By 1939, the name of the building had been changed to the Manhattan Center, now a multi purpose venue featuring a variety of different types of events. In 1986, Manhattan Center Studios was formed to develop the center into a venue with the capability of holding multimedia festivities. MCS expanded the audio recording facilities when Studio 4 was opened in 1993. Studio 7 was rebuilt in 1996 to become a state-of-the-art control room capable of servicing all types of recordings and live events in the ballrooms.

In March 1990, the company began investing in video equipment and studio facilities to expand into the video and television industry. The company's video post production facilities in Studio 9 were completed in 1993 and in the years that followed, two fully equipped television studios were built. Studio 1 was completed in 1994 and Studio 6 was completed in 1995. The connection of the studios to the Ballrooms makes them attractive venues for live broadcast events and webcasts. Studio 1 and Studio 6 were temporarily closed throughout the Spring and Summer of 2003 to complete extensive upgrades as the company entered into a three-year contract with Atlantic Video, a Washington, D.C.–based television services and production company.

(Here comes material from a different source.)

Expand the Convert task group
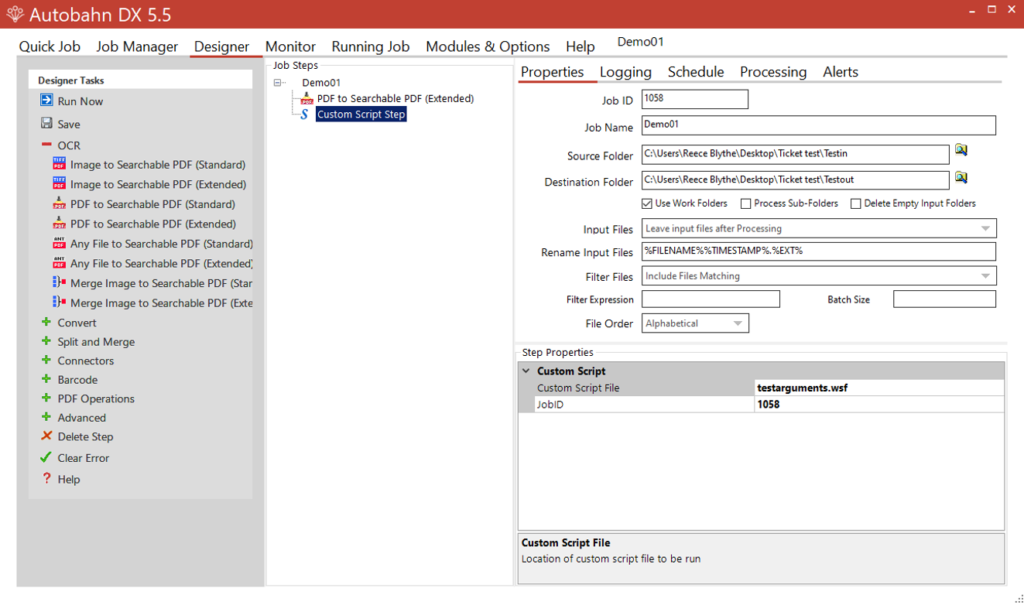 coord(46,323)
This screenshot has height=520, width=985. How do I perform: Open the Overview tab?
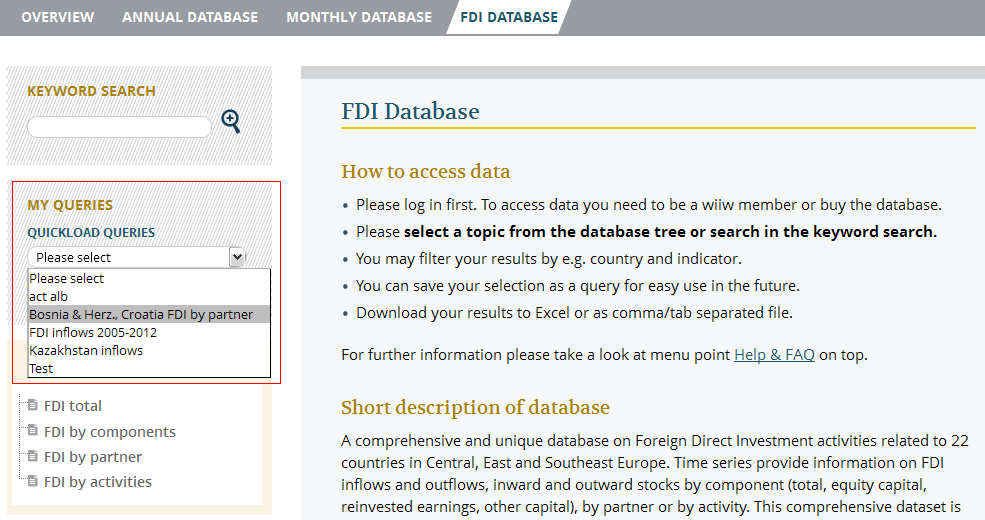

Beginning in 1997, the Hammerstein Ballroom underwent a major renovation and reopened as a concert hall for popular musical acts.

==Events==
The Manhattan Center became a hot spot for "big band" dances as well as trade shows, union meetings and other social functions.

WWE Raw recorded its inaugural episode at the Grand Ballroom on January 11, 1993. A special Raw 25th anniversary special was co-hosted with the Barclays Center on January 22, 2018. The Hammerstein Ballroom has hosted Extreme Championship Wrestling events in the years before its closing and in its revivals in 2005 and 2006. Since 2006, the Manhattan Center has played host to yearly Ring of Honor events, both in the Grand Ballroom and the Hammerstein Ballroom. In 2014, TNA taped multiple episodes of their Impact Wrestling TV program at the Grand Ballroom on June 25–27, and then again August 5–7 and in 2015 also held their debut on Destination America and taped upcoming episodes on January 7–9. Game Changer Wrestling held their first event at the Hammerstein Ballroom on January 23, 2022.

Several seasons of NBC's America's Got Talent were taped there.

The Manhattan Center was home to Al Jazeera America's main studio and production facilities.